Nel 2014, il dottor Primack ei suoi colleghi hanno campionato 1.787 adulti statunitensi di età compresa tra 19 e 32 anni, utilizzando questionari per determinare l'uso dei social media e uno strumento consolidato di valutazione della depressione.

I questionari chiedevano informazioni sulle 11 piattaforme di social media più popolari all'epoca: Facebook, YouTube, Twitter, Google Plus, Instagram, Snapchat, Reddit, Tumblr, Pinterest, Vine e LinkedIn.

In media, i partecipanti hanno utilizzato i social media per un totale di 61 minuti al giorno e hanno visitato vari account di social media 30 volte a settimana. Più di un quarto dei partecipanti sono stati classificati come aventi indicatori "alti" di depressione.

Gli investigatori hanno scoperto un legame significativo tra l'uso dei social media e la depressione indipendentemente dal fatto che l'uso dei social media fosse misurato in termini di tempo totale trascorso o frequenza delle visite.

Ad esempio, rispetto a coloro che hanno controllato meno frequentemente, i partecipanti che hanno riferito di controllare più frequentemente i social media durante la settimana avevano 2,7 volte la probabilità di depressione.

Allo stesso modo, rispetto ai coetanei che hanno trascorso meno tempo sui social media, i partecipanti che hanno trascorso la maggior parte del tempo sui social media durante il giorno avevano 1,7 volte il rischio di depressione.

Nello studio, i ricercatori sono stati attenti a controllare altri fattori che possono contribuire alla depressione, inclusi età, sesso, razza, etnia, stato sentimentale, situazione di vita, reddito familiare e livello di istruzione.

L'autore principale Lui yi Lin, B.A., ha sottolineato che, poiché si trattava di uno studio trasversale, non districa causa ed effetto.

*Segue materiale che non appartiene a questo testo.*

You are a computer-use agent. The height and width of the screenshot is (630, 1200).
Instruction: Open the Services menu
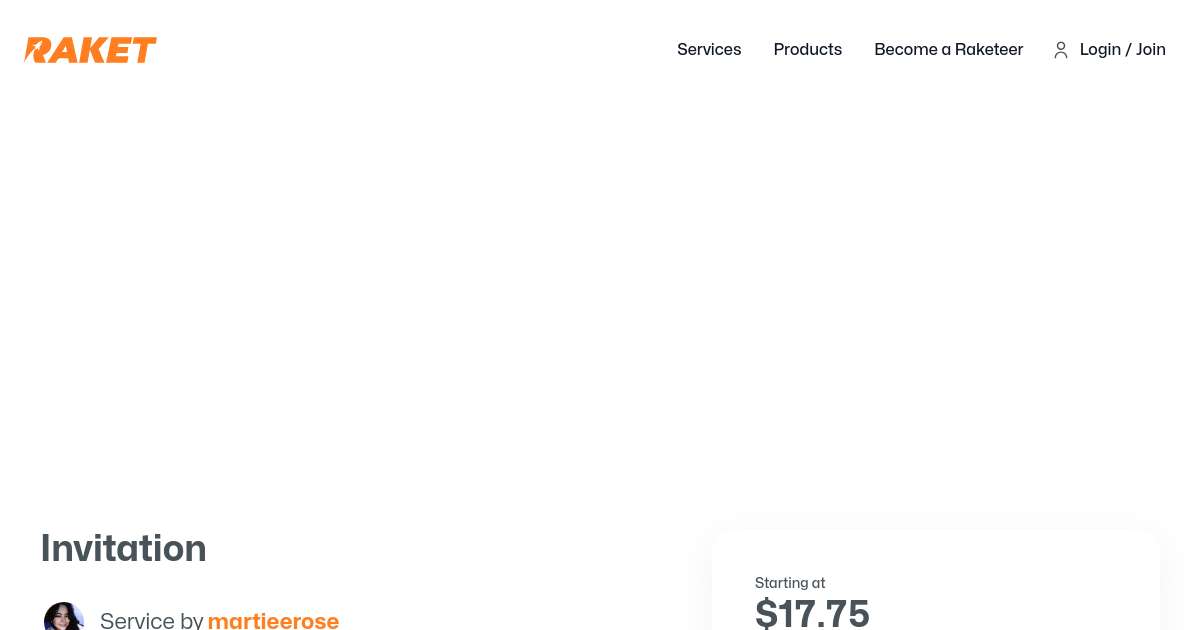tap(709, 50)
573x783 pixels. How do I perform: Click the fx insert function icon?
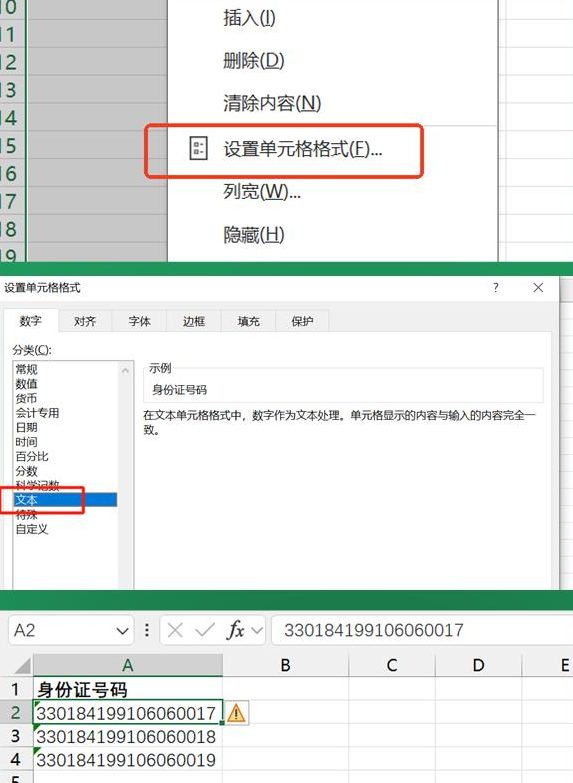pyautogui.click(x=234, y=630)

"Può darsi che le persone che sono già depresse si rivolgano ai social media per riempire un vuoto", ha detto.

Al contrario, la signora Lin spiega che l'esposizione ai social media può anche causare depressione, che a sua volta potrebbe alimentare un maggiore utilizzo dei social media. Per esempio:

  • L'esposizione a rappresentazioni altamente idealizzate dei pari sui social media suscita sentimenti di invidia e la convinzione distorta che gli altri conducano vite più felici e di maggior successo;
  • Impegnarsi in attività di scarso significato sui social media può dare una sensazione di “tempo perso” che influenza negativamente l'umore;
  • L'uso dei social media potrebbe alimentare la "dipendenza da Internet", una condizione psichiatrica proposta strettamente associata alla depressione;
  • Trascorrere più tempo sui social media può aumentare il rischio di esposizione al cyberbullismo o ad altre interazioni negative simili, che possono causare sentimenti di depressione.

I risultati incoraggeranno i medici a chiedere informazioni sull'uso dei social media tra le persone depresse. Inoltre, la conoscenza della relazione potrebbe essere utilizzata come base per interventi di salute pubblica che sfruttano i social media.

Alcune piattaforme di social media hanno già fatto incursioni in tali misure preventive. Ad esempio, quando una persona cerca nel sito del blog Tumblr tag indicativi di una crisi di salute mentale, come "depresso", "suicida" o "senza speranza", viene reindirizzata a un messaggio che inizia con "Tutto OK?" e fornito di collegamenti alle risorse.

Allo stesso modo, un anno fa Facebook ha testato una funzionalità che consente agli amici di segnalare in modo anonimo post preoccupanti. I poster riceveranno quindi messaggi pop-up che esprimono preoccupazione e li incoraggiano a parlare con un amico o una linea di assistenza.

"La nostra speranza è che la ricerca continua consentirà di perfezionare tali sforzi in modo che raggiungano meglio coloro che ne hanno bisogno", ha affermato il dottor Primack, che è anche assistente vice cancelliere per la salute e la società nelle scuole di scienze della salute di Pitt e professore di medicina .

“Tutte le esposizioni sui social media non sono le stesse. Studi futuri dovrebbero esaminare se potrebbero esserci rischi diversi per la depressione a seconda che le interazioni sui social media che le persone hanno tendano ad essere più attive rispetto a passive o se tendono ad essere più conflittuali rispetto a quelle di supporto. Questo ci aiuterebbe a sviluppare raccomandazioni più dettagliate sull'uso dei social media ".